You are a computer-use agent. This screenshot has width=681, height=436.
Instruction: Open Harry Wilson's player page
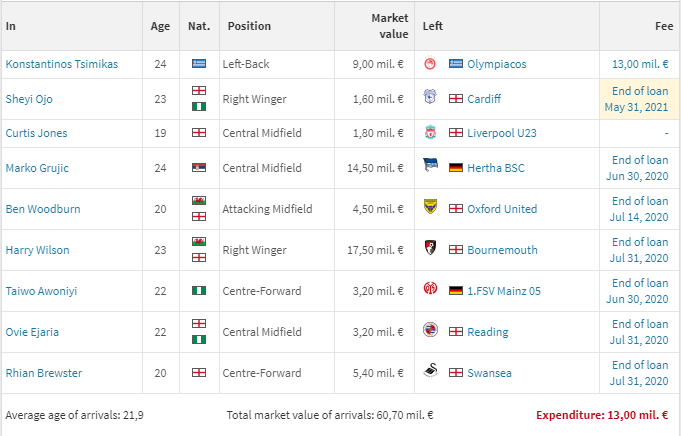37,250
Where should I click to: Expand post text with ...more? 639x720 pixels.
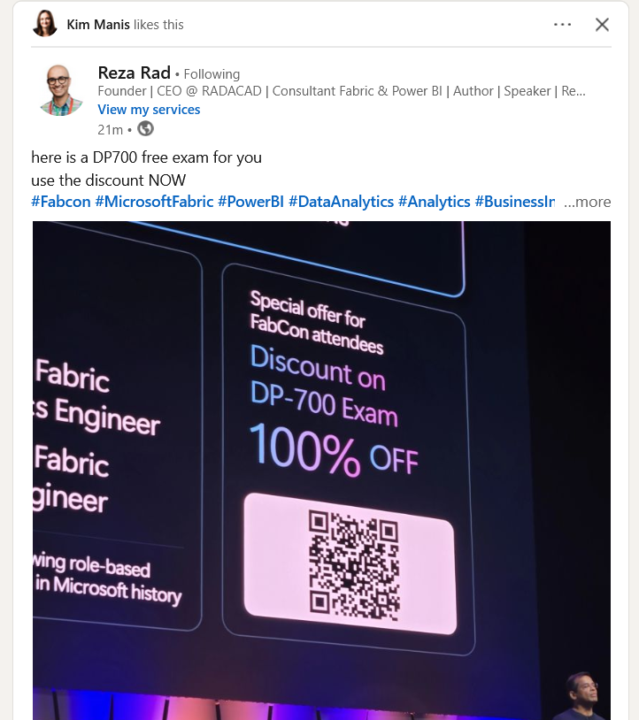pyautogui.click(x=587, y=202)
==
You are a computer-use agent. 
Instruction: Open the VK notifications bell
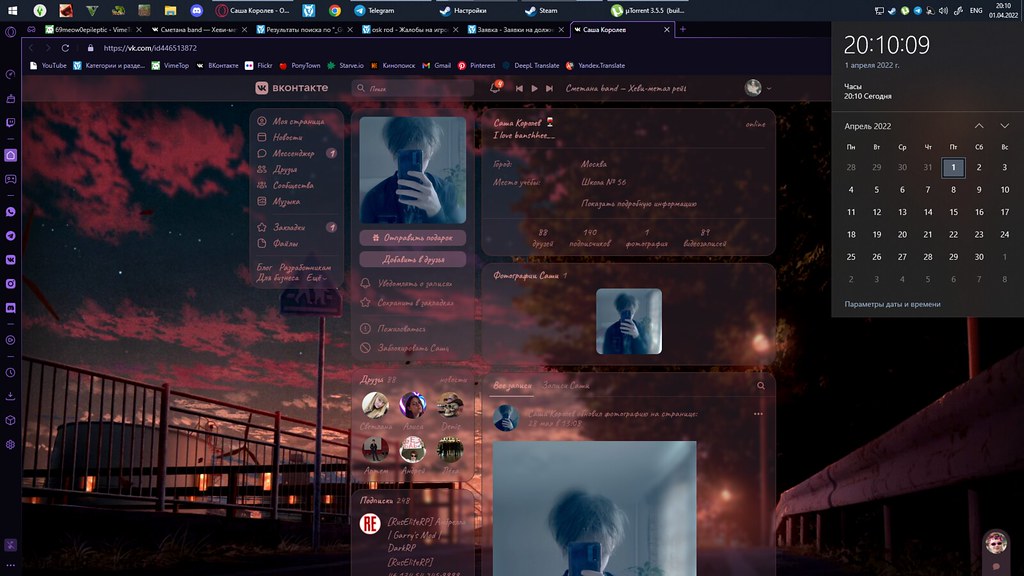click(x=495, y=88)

## Directions for this task
Take from the listing above each line in which the string "agent" is found.

## Answer for this exercise
You are a computer-use agent. This screenshot has width=681, height=436.
You are a computer-use agent. 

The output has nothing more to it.